Question de M. REICHARDT André (Bas-Rhin - Les Républicains-A) publiée le 22/05/2025
Question posée en séance publique le 21/05/2025
M. le président. La parole est à M. André Reichardt, pour le groupe Les Républicains. (Applaudissements sur les travées du groupe Les Républicains.)
M. André Reichardt. Ma question s'adresse à M. le ministre d'État, ministre de l'intérieur.
Monsieur le ministre, ce matin, un conseil de défense s'est réuni pour la présentation d'un rapport intitulé Frères musulmans et islamisme politique en France, réalisé par le préfet Pascal Courtade et le diplomate François Gouyette. L'élaboration de ce rapport commandé par votre prédécesseur a fait l'objet d'un important travail d'analyse de plusieurs mois.
Selon nos informations, il semblerait qu'il brosse le tableau effrayant d'un pays - le nôtre, la France, monsieur le ministre ! - miné de l'intérieur par une confrérie qui y a structuré un important réseau d'implantation. Que ce soit par des lieux de culte, des associations, des écoles confessionnelles, voire des écosystèmes complets, ce réseau investit progressivement nos quartiers et nos villes.
Tout cela se déroule à bas bruit, mais avec beaucoup d'efficacité, et serait même alimenté par des circuits financiers, notamment étrangers. L'objectif n'est rien de moins que d'établir la prééminence de la loi coranique sur les lois et les valeurs de notre République.
Monsieur le ministre d'État, vous auriez vous-même affirmé que ce rapport est accablant et alarmant. Compte tenu de ces propos très forts, pourriez-vous nous en dire plus et, bien entendu, nous indiquer la suite que le Gouvernement compte donner à ce constat effrayant ? (Applaudissements sur les travées du groupe Les Républicains.)
M. Thierry Cozic. Oh !
Réponse du Ministère de l'intérieur publiée le 22/05/2025
Réponse apportée en séance publique le 21/05/2025
M. le président. La parole est à M. le ministre d'État, ministre de l'intérieur.
M. Bruno Retailleau, ministre d'État, ministre de l'intérieur. Monsieur le président, monsieur le sénateur André Reichardt, bien sûr que ce rapport est alarmant.

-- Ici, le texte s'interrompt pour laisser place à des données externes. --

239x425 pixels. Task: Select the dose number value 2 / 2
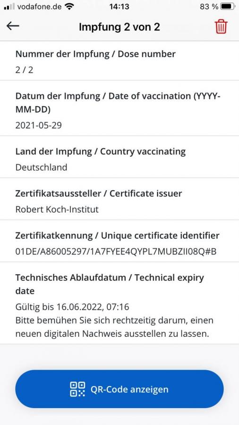[x=25, y=70]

Il concerne l'islamisme. Au reste, il est essentiel de séparer ces menées islamistes d'une pratique de l'islam compatible avec la République. J'observe d'ailleurs que les pays les plus durs avec les Frères musulmans sont non pas les démocraties occidentales, mais les pays musulmans.
M. Loïc Hervé. Très bien !
M. Bruno Retailleau, ministre d'État. Il y a une grande différence entre ce que l'on a appelé le séparatisme et l'entrisme. Le séparatisme consiste à construire de petites contre-sociétés séparées de la communauté nationale, tandis que l'entrisme tend à nous faire modifier profondément nos propres règles, ce qui concerne l'ensemble de la communauté des citoyens.

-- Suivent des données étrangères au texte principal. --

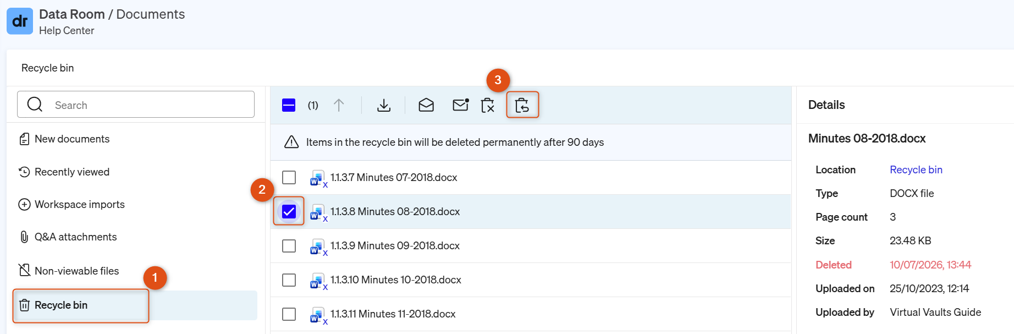Click the restore from recycle bin icon
This screenshot has height=334, width=1014.
coord(522,105)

Vous vous êtes intéressé à ce sujet, monsieur Reichardt, comme le montrent vos travaux, que je connais, notamment votre rapport de 2016 intitulé De l'Islam en France à un Islam de France, établir la transparence et lever les ambiguïtés, ainsi que votre proposition de loi relative aux conditions d'exercice de la liberté de culte dans un cadre républicain, adoptée par le Sénat en 2018.
Or qu'il s'agisse d'entrisme ou d'islamisme à bas bruit, c'est toujours la même matrice politique. Ce sont les Frères musulmans qui l'ont inventée, à partir de 1928, et elle n'a pas changé depuis lors. Elle repose sur la prééminence de la loi coranique sur la loi de la République, sur l'infériorisation du statut de la femme et sur l'antisémitisme sous couvert d'antisionisme.
Bien entendu, il faut prendre ce problème à bras-le-corps. Le rapport sur lequel vous m'interrogez, monsieur Reichardt, fait état de deux menaces.
La première porte sur nos intérêts fondamentaux, notamment le caractère républicain de nos institutions, mais aussi sur la cohésion nationale. Pour y remédier, dans les mois à venir, il faudra tout d'abord proposer une meilleure organisation de l'État, avec un véritable chef de filat en matière de renseignement et, au ministère de l'intérieur, un parquet administratif pour diligenter des dissolutions et des entraves administratives.
La seconde est relative aux circuits financiers. Il est capital de comprendre comment les biens et les actifs de BarakaCity, après la dissolution de cette association, ont été transférés au Royaume-Uni. De même, comment se fait-il que, à la suite de la dissolution du Collectif contre l'islamophobie en France (CCIF), ses biens et ses actifs soient allés se réfugier en Belgique ? Il y a là des lacunes qui doivent être comblées.
M. Bruno Sido. Eh oui !
M. Bruno Retailleau, ministre d'État. Enfin, il faudra mener une stratégie de sensibilisation informationnelle de la population et former les fonctionnaires et les élus, car c'est capital.
Dans quelques heures, le rapport sera rendu public.
M. le président. Il faut conclure, monsieur le ministre d'État.
M. Bruno Retailleau, ministre d'État. Nous avons la ferme intention de combattre le frérisme et l'entrisme. (Applaudissements prolongés sur les travées du groupe Les Républicains, ainsi que sur des travées du groupe UC. - M. Michel Masset applaudit également.)
M. le président. La parole est à M. André Reichardt, pour la réplique.
M. André Reichardt. Si, comme le disait Albert Camus, « mal nommer un objet, c'est ajouter au malheur de ce monde », ce ne sera pas le cas avec ce rapport, au sein duquel, cette fois, les ennemis des valeurs de notre République semblent être bien nommés.
Je salue vivement cette prise de conscience. Mais il faut également des actes pour démonter la mécanique à l'oeuvre. Comme vous le savez, monsieur le ministre d'État, le Sénat a formulé plusieurs propositions en ce sens, dont celles qui sont contenues dans le rapport que vous avez bien voulu citer, que j'avais commis sous la présidence de Corinne Féret et corédigé avec Nathalie Goulet.
La liste des recommandations que nous avions formulées était longue : la lutte pour la transparence des financements, le contrôle des subventions de l'Union européenne et la qualification des ministres du culte, entre autres.
M. le président. Il faut conclure !
M. André Reichardt. Il reste beaucoup à faire. Je sais qu'il faut du courage politique et de l'énergie. Monsieur le ministre d'État, vous ne manquez ni de l'un ni de l'autre. Allez-y ! (Applaudissements sur les travées du groupe Les Républicains.)